### Document segment

****************************************

# Schlotzsky's Type Sourdough Bread



## gary s (Oct 10, 2014)

We love Schlotzsky's sandwiches especially the Bread. I  made this and it turned out pretty darn

 good

Ingredients:

½ Cup warm Milk

1 Tablespoon Sugar

2 ¼ Teaspoons Rapid Rise Dry Yeast

6 Ounces warm Milk

½ Teaspoon Salt

¼ Teaspoon Baking Soda Dissolved in 1 Tablespoon Water

2 ½ Cups All Purpose Flour

Directions:

1.    Combine Warm Water, Sugar and Yeast in a Large Bowl.

2.    Let stand for 5 minutes until frothy and bubbly.

3.    Add Milk, Baking Soda/Water, Salt and 1 cup of the Flour, Mix Well

4.    Mix in Remaining 1 ½ cups Flour until Dough is Thick and Sticky

5.    Spray the inside of a Cake, Pie or Spring Form Pan with Cooking Spray

6.    Drop the Dough in center of pan, (Dough will spread as it rises)

7.    Cover pan loosely with plastic wrap sprayed on the inside with cooking spray.

8.    Place pan in a Warm place let rise for about an hour.

9.    Remove plastic wrap, place in a preheated 375 ° Oven.

10.    Bake for 20 minutes or till Golden Brown

11.    Brush top lightly with butter.

12.    Let Cool completely in pan













IMG_20141010_125331_717.jpg



__ gary s
__ Oct 10, 2014


















IMG_20141010_125340_799.jpg



__ gary s
__ Oct 10, 2014


----------



## daveomak (Oct 10, 2014)

Nice looking loaf Gary....    Thumbs Up


----------



## gary s (Oct 10, 2014)

Thank's Dave   Quick and Easy and Tasty !!!

Gary


----------



## brooksy (Oct 10, 2014)

Could this be made in a regular loaf pan?


----------



## brooksy (Oct 10, 2014)

Also is it 1/2 cup plus 6oz of milk?


----------



## gary s (Oct 10, 2014)

Haven't tried it   Don't know why it wouldn't work,  Give it a try let me know

Gary


----------



## gary s (Oct 10, 2014)

Just 6 oz  of Milk

Gary


----------



## brooksy (Oct 10, 2014)

Thanks for answering. Sounds like a pretty easy bread recipe I might give it a try tomorrow or Sunday.


----------



## b-one (Oct 10, 2014)

All there places closed around here they were good:(. Thanks for sharing!


----------



## 5oclocksomewher (Oct 10, 2014)

Oh man, Gary that looks so good, and the recipe seems so easy....that's a winner!!!  :first:


----------



## milt2tle (Oct 10, 2014)

Looks good ... Thanks!


----------



## def1 (Jan 1, 2015)

Schlotzsky's was great. Really miss them. Wish we could get Mr Hero back as well.


----------

****************************************

### Stored records
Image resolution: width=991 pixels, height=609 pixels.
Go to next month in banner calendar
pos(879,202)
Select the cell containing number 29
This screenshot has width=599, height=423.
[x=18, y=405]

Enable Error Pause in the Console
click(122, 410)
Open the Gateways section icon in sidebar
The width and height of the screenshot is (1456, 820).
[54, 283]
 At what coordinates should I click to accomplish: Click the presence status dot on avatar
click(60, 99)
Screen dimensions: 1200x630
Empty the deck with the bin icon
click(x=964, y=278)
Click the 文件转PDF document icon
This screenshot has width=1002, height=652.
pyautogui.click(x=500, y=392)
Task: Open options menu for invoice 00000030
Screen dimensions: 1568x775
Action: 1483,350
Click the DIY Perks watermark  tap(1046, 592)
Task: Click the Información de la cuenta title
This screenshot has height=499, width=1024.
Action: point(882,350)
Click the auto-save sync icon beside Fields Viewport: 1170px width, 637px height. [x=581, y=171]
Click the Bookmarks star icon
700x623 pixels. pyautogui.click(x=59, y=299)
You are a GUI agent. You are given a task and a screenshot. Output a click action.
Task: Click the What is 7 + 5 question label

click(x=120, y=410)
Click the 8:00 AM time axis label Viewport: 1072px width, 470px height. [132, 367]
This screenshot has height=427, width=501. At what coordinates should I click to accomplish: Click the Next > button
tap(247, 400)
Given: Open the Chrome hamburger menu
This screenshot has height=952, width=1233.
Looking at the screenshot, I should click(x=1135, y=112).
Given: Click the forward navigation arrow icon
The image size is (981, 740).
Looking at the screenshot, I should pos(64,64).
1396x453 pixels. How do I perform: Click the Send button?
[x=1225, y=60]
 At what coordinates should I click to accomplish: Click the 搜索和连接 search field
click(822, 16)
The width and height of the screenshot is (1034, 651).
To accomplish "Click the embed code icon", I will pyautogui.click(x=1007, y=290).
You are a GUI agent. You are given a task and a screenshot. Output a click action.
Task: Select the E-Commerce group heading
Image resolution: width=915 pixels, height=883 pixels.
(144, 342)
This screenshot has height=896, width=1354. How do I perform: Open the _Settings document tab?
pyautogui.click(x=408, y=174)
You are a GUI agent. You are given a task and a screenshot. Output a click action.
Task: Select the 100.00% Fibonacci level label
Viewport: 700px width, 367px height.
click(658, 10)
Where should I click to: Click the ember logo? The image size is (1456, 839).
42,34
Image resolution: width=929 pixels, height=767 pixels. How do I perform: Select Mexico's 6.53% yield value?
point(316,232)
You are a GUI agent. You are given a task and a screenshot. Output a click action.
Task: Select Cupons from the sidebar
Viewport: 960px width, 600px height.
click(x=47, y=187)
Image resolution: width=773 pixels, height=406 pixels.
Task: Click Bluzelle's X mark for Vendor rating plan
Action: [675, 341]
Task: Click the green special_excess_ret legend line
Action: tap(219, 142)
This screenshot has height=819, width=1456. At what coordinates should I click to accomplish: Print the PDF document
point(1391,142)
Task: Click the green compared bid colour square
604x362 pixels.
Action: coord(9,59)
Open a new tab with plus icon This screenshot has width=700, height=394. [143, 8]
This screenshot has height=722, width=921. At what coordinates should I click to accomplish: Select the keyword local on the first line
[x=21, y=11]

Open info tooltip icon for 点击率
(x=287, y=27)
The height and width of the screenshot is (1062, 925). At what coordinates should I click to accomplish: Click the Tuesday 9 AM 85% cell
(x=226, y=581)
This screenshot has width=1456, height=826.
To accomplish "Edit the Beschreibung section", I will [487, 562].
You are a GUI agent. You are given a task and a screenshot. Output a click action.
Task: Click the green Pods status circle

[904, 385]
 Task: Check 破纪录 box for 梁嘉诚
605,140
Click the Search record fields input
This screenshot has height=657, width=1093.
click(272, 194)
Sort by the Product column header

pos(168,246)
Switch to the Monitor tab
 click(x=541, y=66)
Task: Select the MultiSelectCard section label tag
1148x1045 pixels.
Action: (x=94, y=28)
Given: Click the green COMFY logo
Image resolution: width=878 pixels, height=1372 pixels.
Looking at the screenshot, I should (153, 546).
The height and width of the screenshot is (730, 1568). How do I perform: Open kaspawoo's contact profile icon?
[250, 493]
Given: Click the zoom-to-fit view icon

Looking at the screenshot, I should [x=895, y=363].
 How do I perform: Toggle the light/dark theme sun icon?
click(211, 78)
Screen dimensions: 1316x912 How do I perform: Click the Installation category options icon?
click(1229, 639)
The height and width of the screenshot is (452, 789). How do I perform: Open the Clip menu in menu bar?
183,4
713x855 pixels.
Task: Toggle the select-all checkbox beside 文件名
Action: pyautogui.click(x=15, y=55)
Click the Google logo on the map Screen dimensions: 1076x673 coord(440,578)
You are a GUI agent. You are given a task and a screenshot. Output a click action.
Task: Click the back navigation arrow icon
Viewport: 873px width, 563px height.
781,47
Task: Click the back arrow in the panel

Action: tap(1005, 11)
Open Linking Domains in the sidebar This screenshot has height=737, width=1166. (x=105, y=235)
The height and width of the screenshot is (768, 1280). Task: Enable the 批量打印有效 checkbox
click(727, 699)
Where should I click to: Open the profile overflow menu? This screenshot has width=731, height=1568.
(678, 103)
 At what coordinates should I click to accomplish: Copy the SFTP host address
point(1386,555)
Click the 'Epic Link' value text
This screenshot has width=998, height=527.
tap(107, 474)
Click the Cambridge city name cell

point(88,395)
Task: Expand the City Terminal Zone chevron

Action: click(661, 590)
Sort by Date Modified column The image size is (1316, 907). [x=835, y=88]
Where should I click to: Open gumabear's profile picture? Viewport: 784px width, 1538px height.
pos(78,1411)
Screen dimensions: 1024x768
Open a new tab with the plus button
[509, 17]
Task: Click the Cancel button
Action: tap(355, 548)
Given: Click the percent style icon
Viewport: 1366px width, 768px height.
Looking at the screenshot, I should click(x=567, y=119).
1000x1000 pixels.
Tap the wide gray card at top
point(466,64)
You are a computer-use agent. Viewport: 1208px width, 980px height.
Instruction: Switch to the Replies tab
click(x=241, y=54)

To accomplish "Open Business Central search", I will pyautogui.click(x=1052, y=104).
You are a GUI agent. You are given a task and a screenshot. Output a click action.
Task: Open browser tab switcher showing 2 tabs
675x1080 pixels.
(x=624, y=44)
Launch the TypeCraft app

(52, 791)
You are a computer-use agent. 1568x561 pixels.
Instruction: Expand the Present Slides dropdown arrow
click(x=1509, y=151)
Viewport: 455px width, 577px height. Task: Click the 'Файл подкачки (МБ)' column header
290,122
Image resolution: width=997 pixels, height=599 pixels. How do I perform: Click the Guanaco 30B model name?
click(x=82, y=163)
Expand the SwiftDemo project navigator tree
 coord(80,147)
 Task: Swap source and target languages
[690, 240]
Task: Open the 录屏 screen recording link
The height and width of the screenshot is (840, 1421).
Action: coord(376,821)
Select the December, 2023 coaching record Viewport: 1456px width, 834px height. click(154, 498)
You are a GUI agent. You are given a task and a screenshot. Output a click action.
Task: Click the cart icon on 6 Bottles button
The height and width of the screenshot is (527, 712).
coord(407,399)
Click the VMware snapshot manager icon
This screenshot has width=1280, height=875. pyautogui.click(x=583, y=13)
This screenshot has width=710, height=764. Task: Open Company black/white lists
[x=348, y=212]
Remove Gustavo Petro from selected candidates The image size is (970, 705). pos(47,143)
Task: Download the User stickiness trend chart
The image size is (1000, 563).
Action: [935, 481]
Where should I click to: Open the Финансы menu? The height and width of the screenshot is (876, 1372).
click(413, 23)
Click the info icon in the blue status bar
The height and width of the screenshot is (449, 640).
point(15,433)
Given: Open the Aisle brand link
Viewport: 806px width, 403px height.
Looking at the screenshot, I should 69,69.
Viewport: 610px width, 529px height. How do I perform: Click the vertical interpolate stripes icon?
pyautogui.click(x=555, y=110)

****************************************

Please reproduce the part of the Schlotzsky's bread thread above between "3.    Add Milk, Baking" and "375 ° Oven.", inclusive.

### Output
3.    Add Milk, Baking Soda/Water, Salt and 1 cup of the Flour, Mix Well

4.    Mix in Remaining 1 ½ cups Flour until Dough is Thick and Sticky

5.    Spray the inside of a Cake, Pie or Spring Form Pan with Cooking Spray

6.    Drop the Dough in center of pan, (Dough will spread as it rises)

7.    Cover pan loosely with plastic wrap sprayed on the inside with cooking spray.

8.    Place pan in a Warm place let rise for about an hour.

9.    Remove plastic wrap, place in a preheated 375 ° Oven.